**Work request:**
In the material below, identify each line bearing the word "Expand". Reproduce those lines.

**Supplied material:**
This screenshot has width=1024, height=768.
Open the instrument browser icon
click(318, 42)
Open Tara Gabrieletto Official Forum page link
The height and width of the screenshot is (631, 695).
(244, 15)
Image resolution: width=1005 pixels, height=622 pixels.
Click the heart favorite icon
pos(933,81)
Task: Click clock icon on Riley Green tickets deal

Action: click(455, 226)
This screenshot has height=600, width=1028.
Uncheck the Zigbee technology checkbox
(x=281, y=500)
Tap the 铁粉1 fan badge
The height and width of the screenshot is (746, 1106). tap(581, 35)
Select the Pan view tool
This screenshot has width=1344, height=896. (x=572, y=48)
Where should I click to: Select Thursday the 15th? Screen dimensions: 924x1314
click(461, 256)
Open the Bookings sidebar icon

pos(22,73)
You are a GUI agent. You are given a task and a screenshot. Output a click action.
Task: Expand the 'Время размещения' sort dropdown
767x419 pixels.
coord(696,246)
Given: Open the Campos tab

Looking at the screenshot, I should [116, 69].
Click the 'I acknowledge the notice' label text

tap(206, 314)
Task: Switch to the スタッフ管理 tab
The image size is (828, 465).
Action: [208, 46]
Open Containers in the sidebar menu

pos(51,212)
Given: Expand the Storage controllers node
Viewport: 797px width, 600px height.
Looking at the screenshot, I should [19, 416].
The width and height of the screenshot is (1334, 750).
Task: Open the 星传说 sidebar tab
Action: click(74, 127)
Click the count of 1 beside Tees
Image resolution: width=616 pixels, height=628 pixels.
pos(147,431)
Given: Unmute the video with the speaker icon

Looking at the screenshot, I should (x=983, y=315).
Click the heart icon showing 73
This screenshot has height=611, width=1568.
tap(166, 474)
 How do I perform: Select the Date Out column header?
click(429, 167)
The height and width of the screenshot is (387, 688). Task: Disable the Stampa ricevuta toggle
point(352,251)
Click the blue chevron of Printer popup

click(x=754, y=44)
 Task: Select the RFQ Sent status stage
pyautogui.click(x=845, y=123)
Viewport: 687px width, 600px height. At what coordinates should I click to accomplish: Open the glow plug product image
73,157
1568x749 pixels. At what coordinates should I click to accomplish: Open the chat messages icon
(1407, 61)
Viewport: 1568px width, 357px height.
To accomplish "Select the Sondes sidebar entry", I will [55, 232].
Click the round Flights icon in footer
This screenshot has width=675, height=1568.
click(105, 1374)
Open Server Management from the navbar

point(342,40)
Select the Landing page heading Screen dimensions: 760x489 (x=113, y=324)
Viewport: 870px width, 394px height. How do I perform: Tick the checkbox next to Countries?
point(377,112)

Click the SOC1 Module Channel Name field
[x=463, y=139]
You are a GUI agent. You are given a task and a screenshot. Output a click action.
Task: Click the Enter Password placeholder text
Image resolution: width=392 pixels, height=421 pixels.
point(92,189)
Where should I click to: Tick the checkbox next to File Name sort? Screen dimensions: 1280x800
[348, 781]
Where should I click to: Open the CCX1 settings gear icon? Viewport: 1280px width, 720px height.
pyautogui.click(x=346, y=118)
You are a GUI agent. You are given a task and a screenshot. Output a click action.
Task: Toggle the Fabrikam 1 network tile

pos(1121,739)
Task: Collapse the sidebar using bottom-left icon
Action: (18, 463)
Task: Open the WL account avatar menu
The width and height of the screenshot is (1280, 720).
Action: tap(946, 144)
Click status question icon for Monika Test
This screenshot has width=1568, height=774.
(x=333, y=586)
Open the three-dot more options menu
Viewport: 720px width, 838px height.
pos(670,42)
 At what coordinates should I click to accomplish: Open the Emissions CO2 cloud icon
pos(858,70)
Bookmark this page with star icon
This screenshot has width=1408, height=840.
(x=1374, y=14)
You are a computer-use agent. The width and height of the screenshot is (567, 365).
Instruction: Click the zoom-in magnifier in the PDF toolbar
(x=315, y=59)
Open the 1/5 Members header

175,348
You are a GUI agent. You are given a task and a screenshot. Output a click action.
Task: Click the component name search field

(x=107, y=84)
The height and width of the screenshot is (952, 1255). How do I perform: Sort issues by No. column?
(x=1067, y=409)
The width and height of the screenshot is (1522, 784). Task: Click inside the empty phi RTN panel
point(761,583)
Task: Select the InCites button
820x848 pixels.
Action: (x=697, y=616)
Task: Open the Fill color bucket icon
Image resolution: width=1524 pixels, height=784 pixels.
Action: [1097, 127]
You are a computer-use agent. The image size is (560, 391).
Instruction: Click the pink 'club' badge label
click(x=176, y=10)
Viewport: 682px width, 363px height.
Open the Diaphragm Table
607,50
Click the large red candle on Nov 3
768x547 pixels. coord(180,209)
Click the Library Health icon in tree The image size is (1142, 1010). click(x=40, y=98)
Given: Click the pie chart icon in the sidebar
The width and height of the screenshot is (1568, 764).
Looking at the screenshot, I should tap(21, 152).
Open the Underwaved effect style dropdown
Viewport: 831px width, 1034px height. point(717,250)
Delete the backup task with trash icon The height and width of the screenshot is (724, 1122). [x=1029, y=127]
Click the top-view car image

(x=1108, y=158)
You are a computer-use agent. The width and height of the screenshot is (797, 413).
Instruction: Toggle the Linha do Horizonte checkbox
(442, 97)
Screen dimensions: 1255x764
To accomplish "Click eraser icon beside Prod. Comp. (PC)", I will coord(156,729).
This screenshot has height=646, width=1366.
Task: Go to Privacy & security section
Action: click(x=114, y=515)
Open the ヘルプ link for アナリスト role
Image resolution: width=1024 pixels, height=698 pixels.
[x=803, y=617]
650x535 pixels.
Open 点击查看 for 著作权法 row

**Answer section:**
Task: Expand the 'Время размещения' sort dropdown
Given: Expand the Storage controllers node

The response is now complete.